Saturday, January 27, 2007

Lotion is for hands, not eyes

Mr. T got off the plane with us on Sunday, and got on another one on Wednesday for China. Recent discussions with Trailhead Kid:

TK (emerging from bathroom at lunchtime): Mommy, have you ever spit food into the toilet?
Me (sensing where this is going): No, because spitting food into the toilet is unacceptable.
TK: (walking back into the bathroom): Because I've never done that! (Flushes toilet.)

______________________

TK (sitting in time-out for previous infraction): Mommy!
Me: What?
TK: I can't see my tongue!!
Me: Uh-oh. Someone alert the press.
TK: Can I go look in the mirror at my tongue??
Me: No.
TK: Why not?
Me: Because you're in a time-out.
TK: Oh dear, you're mean.
______________________

TK (in time-out again for bugging me mercilessly while trying to send an e-mail to Mr. T): Mommy? Can I get up?
Me: Are you gonna harass me?
TK: No. I'm gonna harass Thomas.
______________________

Meanwhile, remember this discussion with Mr. T from April when I was in China?

"He would check on me in between meetings, torn between sympathy and frustration that I was missing part of the trip. This led to the following conversation, part of which Wasteland posted for your reading pleasure last week:

"I've been where you are, you know."

"What? No you haven't. I don't recall you spending a night throwing up on previous trips."

"No, but I've had diarrhea."

"Diarrhea? Please. I aspired to diarrhea last night. I prayed for diarrhea. When it finally arrived, I threw diarrhea a goddamn ticker tape parade, because diarrhea is like winning the fucking Powerball compared to throwing up seafood and bits of your stomach lining in a hotel room in South China every twenty minutes until there is nothing left to throw up anymore."

This was clearly inarguable, and, apparently recognizing that this was not an argument he was going to win, he went back to being sensitive."
Alas, Mr. T now knows what it's like to be in South China and be in bodily peril. In Guangzhou, he realized he was out of contact solution. This is a problem for Mr. T, because he might as well be blind without contacts or glasses.
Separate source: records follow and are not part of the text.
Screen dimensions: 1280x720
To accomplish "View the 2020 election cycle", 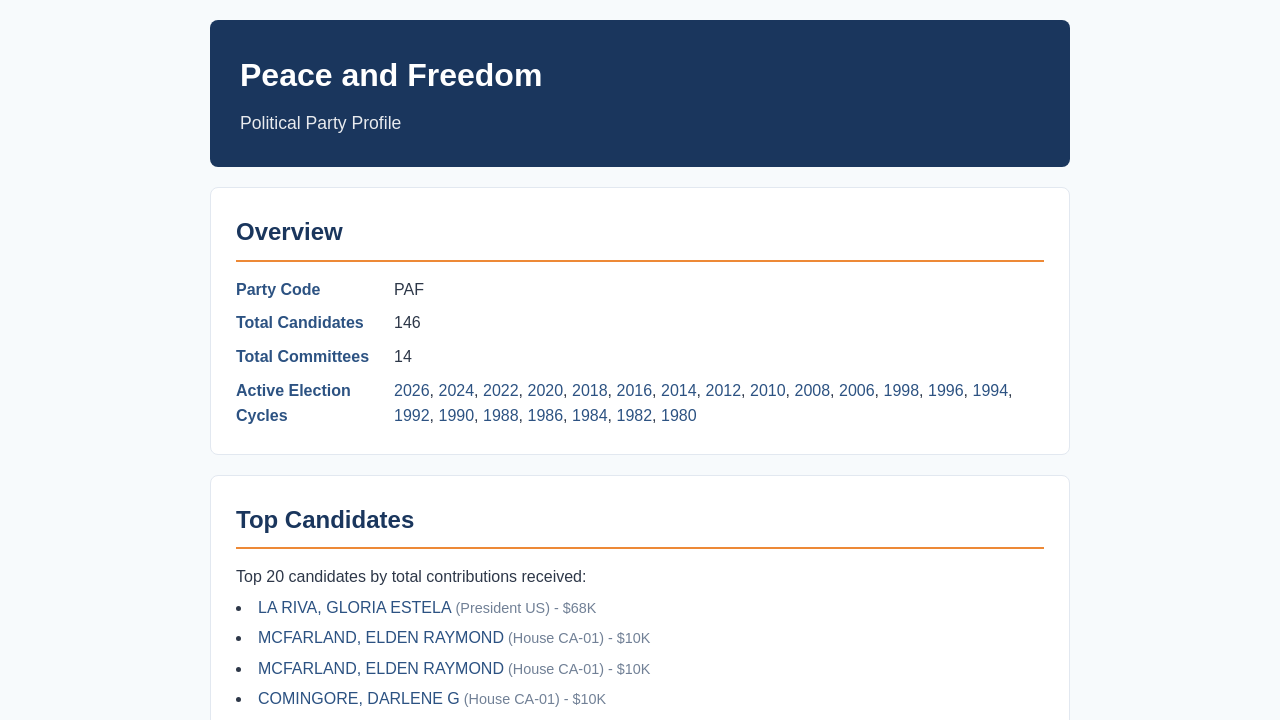I will tap(545, 391).
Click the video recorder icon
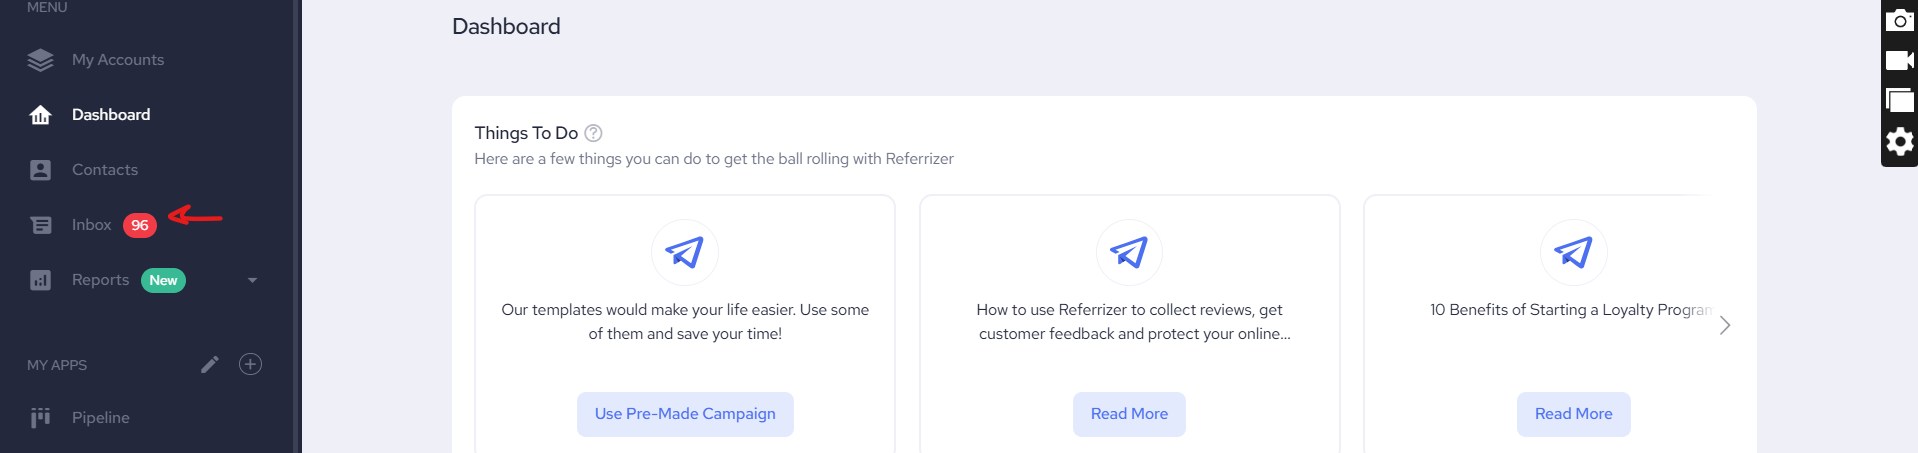This screenshot has width=1918, height=453. tap(1899, 60)
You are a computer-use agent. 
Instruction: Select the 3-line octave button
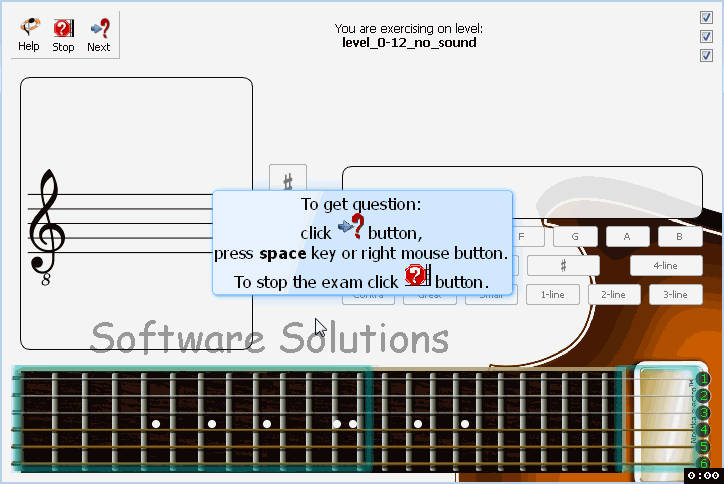(675, 295)
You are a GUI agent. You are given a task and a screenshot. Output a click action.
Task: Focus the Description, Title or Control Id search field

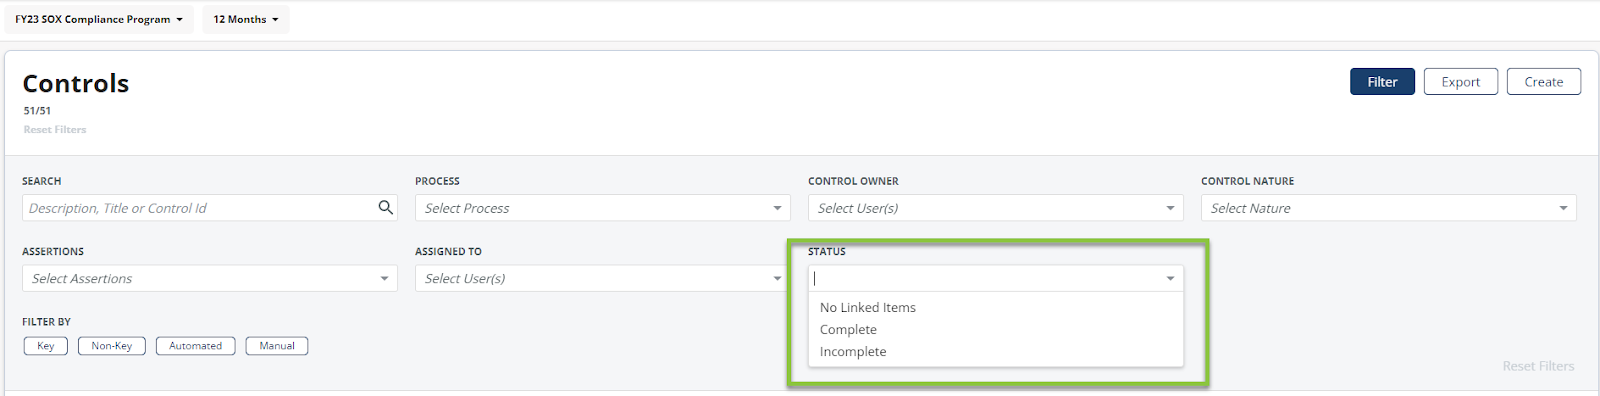click(200, 208)
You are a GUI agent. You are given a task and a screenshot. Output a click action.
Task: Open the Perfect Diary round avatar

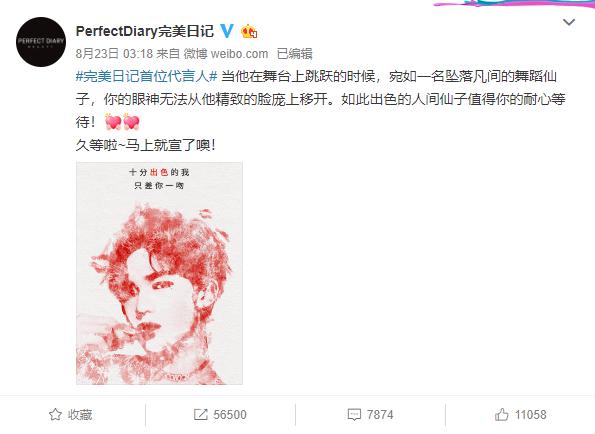pyautogui.click(x=41, y=42)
So he purchased something ominously labeled as "eye lotion," and proceeded to soak his contact lenses in it overnight, and placed them in his eyes in the morning.

Mistake.

Excruciating redness and burning ensued. He examined the label, which contained a warning that had escaped his notice: "not to be used with contacts at least 30 minutes after use." He spent the day in extreme pain, but claims to be pain-free as of this morning.
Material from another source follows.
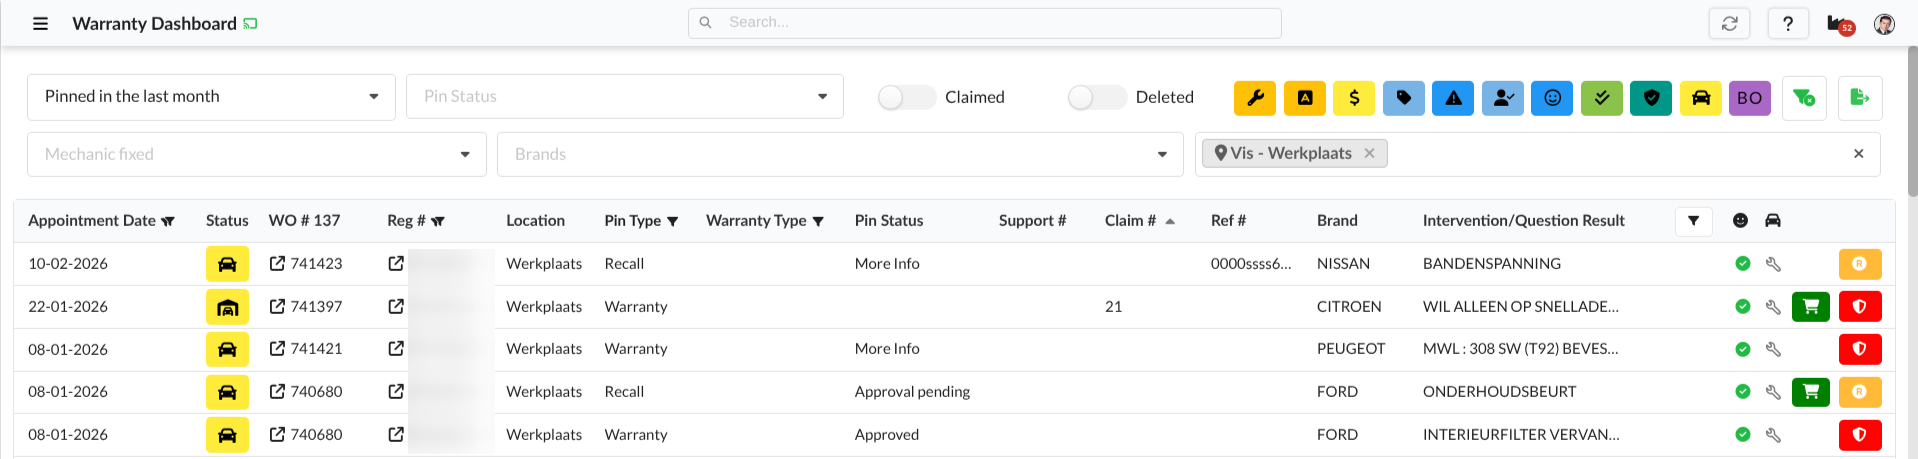Open the Brands dropdown

coord(839,154)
I certainly don't mean to convey the impression that I'm experiencing schadenfreude or at all find this funny. Mr. T is the polar opposite of a hypochondriac; he simply ignores symptoms that any normal person would find alarming. In fact, if he were any Monty Python character, he'd be the Black Knight:



"'Tis just a flesh wound!"

I extracted a promise from him that if the pain returns or he notices anything at all amiss with his eyes, he'll return to Hong Kong and get some medical assistance.

He actually agreed, which tells me he must have been in pain indeed.